Expert’s guide to the 20 minute car wash

A person washes the exterior of their car

Giving your car’s paintwork a wash is one of the easiest ways to take care of your vehicle. With most of the My Auto Shop team’s cars being covered with dirt dust from summer road trips, we’ve put together our tips on keeping your car’s paintwork at its best.

Start by cleaning your wheels

Before you get started on the paintwork, we recommend starting on the wheels, tyres and arches first. If you do it the other way around, it’s more than likely that you’re going to give yourself even more work cleaning even more dirt off the surface.

Get your cleaning tools sorted

Make sure you have all the necessary tools and products to get your paintwork clean.

Granted, some of the items aren’t always necessary. You’re probably not going to lose out on much if you don’t have a pressure washer or foam cannon, so if you’re not quite there with your cleaning equipment yet, a normal garden hose (with a nozzle) will work.

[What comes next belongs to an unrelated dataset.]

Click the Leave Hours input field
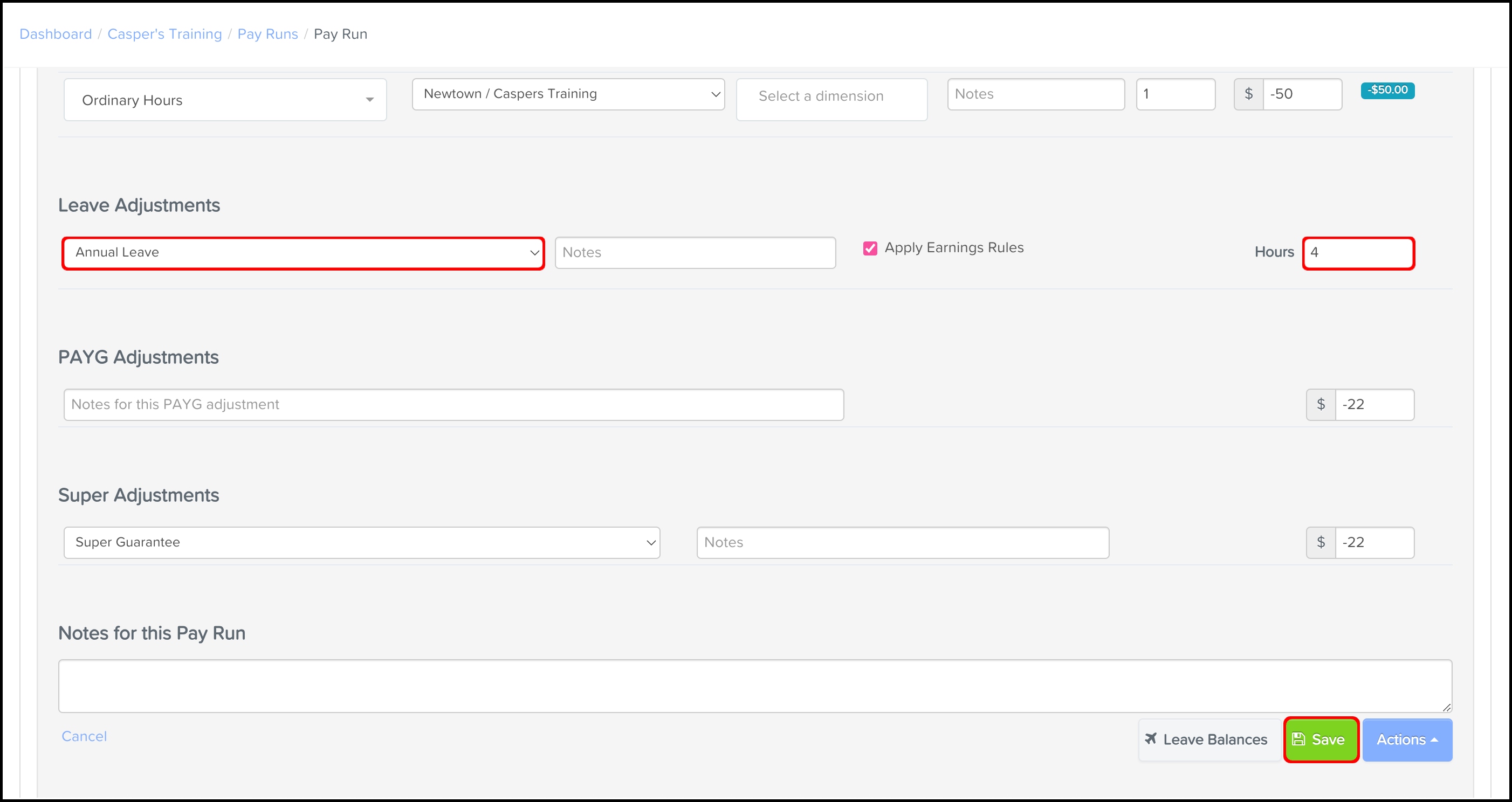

So, what car washing products do I need?

  • Car wash, or a wash and wax product
  • Two separate buckets
  • Grit guards
  • Two wash mitts (avoid foam sponges, as they can damage paintwork)
  • A pressure washer or garden hose with nozzle
  • A large microfibre drying towel
  • A detail spray or drying aid (you can get these from most auto parts stores)
  • A wax or sealant (optional)
  • A foam cannon (optional)

Ready, set, wash

Once you’ve got your car washing products lined up, it’s time to start.

If you’re using a foam cannon, get that set up. We recommend followings the instructions on the right ratio to mix with water, as it can vary depending on the specific product you’re using.

Step 1

Starting at the top of the car, clean the paintwork with one of your wash mitts, sliding the mitt in straight lines and flipping it as dirt builds up.

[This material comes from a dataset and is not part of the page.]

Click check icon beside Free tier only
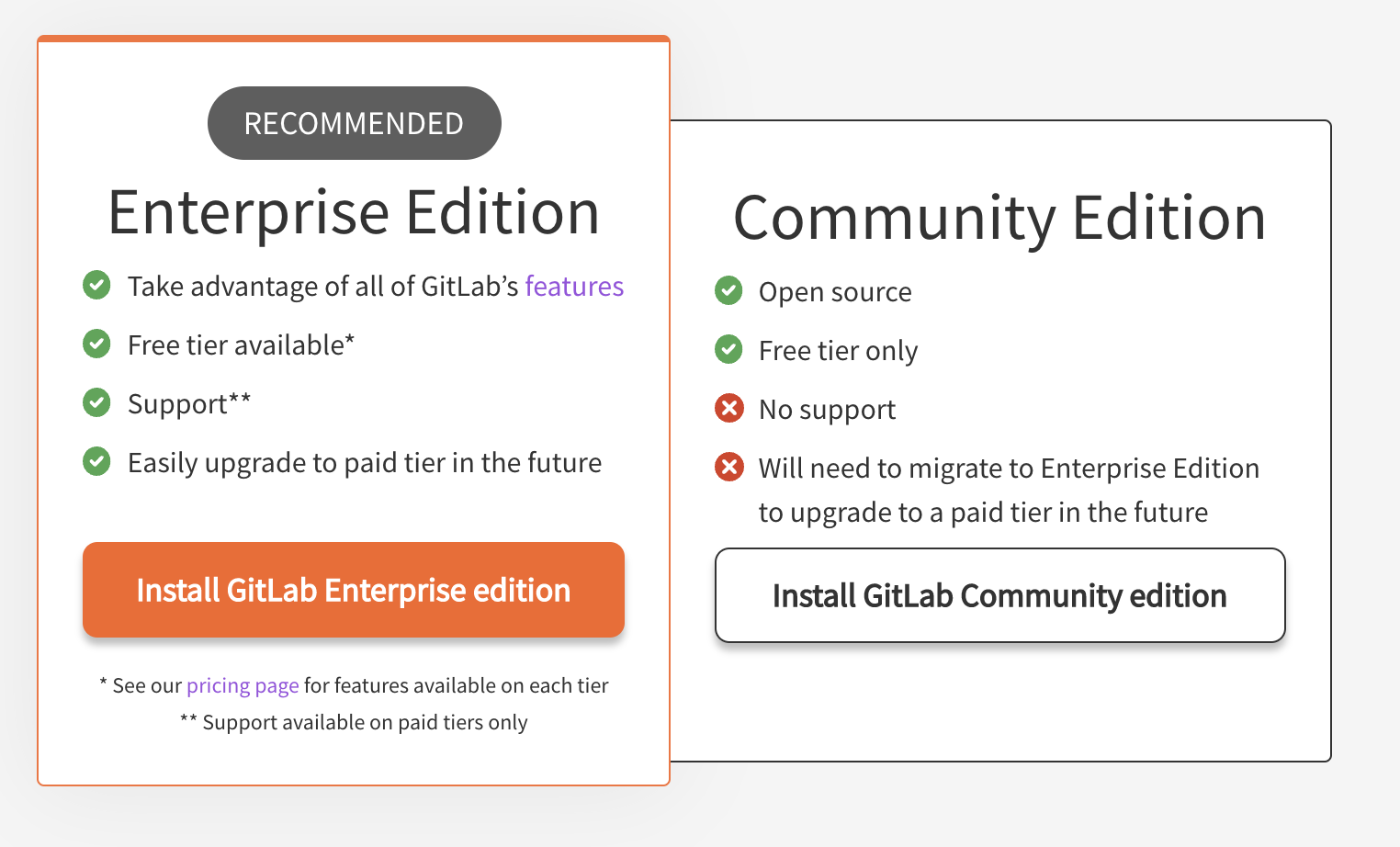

After you’ve completed a panel or two, rinse your mitt in the clean water bucket. This clears the mitt of any dirt and prevents cross-contamination with your soap bucket.

Rep the process for the top of the vehicle, rinsing and reloading the mitt as needed with soapy water. Switch to your second mitt and focus on the lower half of the car once you’re satisfied with the top half.

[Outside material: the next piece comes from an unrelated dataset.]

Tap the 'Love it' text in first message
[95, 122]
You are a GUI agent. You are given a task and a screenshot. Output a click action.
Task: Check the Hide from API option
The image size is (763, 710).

Because this section is typically dirtier than the top, make sure to rotate your mitt and rinse it.

Step 2

It’s time to get out of the car now that you’ve completed washing.

Using your pressure washer or garden hose, rinse the soapy solution from top to bottom, making sure to get into all of the panel gaps to prevent soap from drying and leaving residue.

After properly rinsing, a sheet rinse can be used to remove the remaining water. Then, taking your detail spray or drying aid, apply it as directed and finish with your drying towel.

The detail spray or drying aid will assist remove any missed dirt without blemishing the surface. Clean the mirrors and other overhanging areas of the vehicle before drying it thoroughly.

Step 3

When the vehicle is completely dry, walk around it to make sure you haven’t missed any locations.

If any marks appear, reapply your drying aid or detail spray and wipe them away with your towel. To take things a step further, you may now apply a wax or sealer to the paintwork to make it shine even more!

That’s all there is to it! A step-by-step guide to safely and effectively washing your car’s paintwork.

Personally, I find driving a clean car makes the whole experience that little bit more easy-going. We recommend giving your car a full wash and clean at least once every two weeks.